(I emailed this story to UK advertising legend and fellow twitterer and blogger Dave Trott. It’s about a man whose work we both admire a lot and was my first boss in advertising. His name is Ed McCabe. It’s the story of how I got hired by him. Dave said it would make a good blog post for advertising students. Dave is right. As usual..)
I was living in London at the tail end of 1989 and attending a D&AD creative workshop. By day I sold airtime on ITV, the UK commercial TV network. I wasn’t that good at it. And I urgently felt the need to do something I loved doing. And creative advertising was and remains it. I was smitten. I had just gotten a US green card in a visa lottery and was headed to New York in the New Year. The last stop on the workshop was BBH. The brilliant Martin Galton and Will Awdry taught it. In the pub afterwards I asked them who they recommended working for the USA. They asked me who I’d like to work for in the UK and I said “Dave Trott”. They gave it a bit of a think and replied “Ed McCabe”.
So off to NYC I went with one name in my head: Ed McCabe. After a while I began spending Saturdays in the library of the Pratt Institute in Brooklyn perusing their vast ad annual collection. Pretending that I was a student there. Seeing Ed’s work through the years confirmed that this was the guy for me. His work was so arresting and direct and strategically sound. He created the campaigns that made Perdue Chicken, Maxell Tape and Volvo – to name but three – household names and premium brands. He was a true advertising genius. The only one I’ve ever encountered in advertising. He was also a bit mad. But in a good way. Someone once described Ed as having adrenaline instead of blood. And dynamite instead of adrenaline. I’d say that was pretty accurate, if difficult to imagine perhaps.

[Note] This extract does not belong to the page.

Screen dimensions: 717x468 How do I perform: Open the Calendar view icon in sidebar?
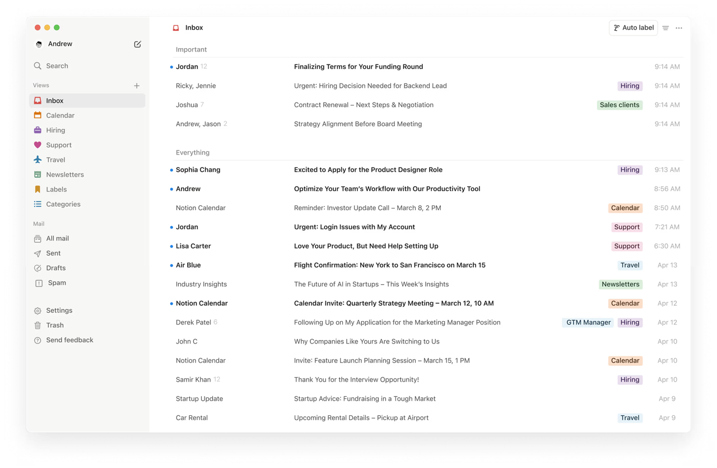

The only problem was he had left Scali McCabe Sloves a few years previous and was off doing the Paris-Dakar rally and other fun things. But then he came back to New York and started a new agency. Unfortunately for me, only had a handful of creative’s working. So the chances of getting hired by him looked slim. Someone had to get fired or die. I would find out later that working for Ed increased the risk of both of these possibilities immensely.

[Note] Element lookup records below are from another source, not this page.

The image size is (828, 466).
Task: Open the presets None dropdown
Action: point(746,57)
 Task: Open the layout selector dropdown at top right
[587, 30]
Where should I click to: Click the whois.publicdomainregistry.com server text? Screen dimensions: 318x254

But I was dead set on achieving my goal. I decided to create a book of ads targeted purely at Ed. And the best way to do this would be to stalk him. Literally. I knew where he lived and I knew where he worked. And I also knew he frequently took the subway to the office. So I followed him around observing the products he used. I read somewhere in an interview that he drank Fernet Branca and sparkling mineral water at lunch while he spoke to the journalist. I knew from experience this was a hangover cure so I created a campaign for that. I knew he hated then-upstart New York agency Kirshenbaum and Bond, so I submitted a really bad book of ads to their recruiter just so I could get a rejection letter from them. I put this letter at the front of my book with the headline DEAR ED McCABE, I HOPE YOUR IDEA OF GREAT ADVERTISING ISN’T THE SAME AS MESSRS KIRSHENBAUM AND BOND’S. It worked. I was hired. Only took me two years!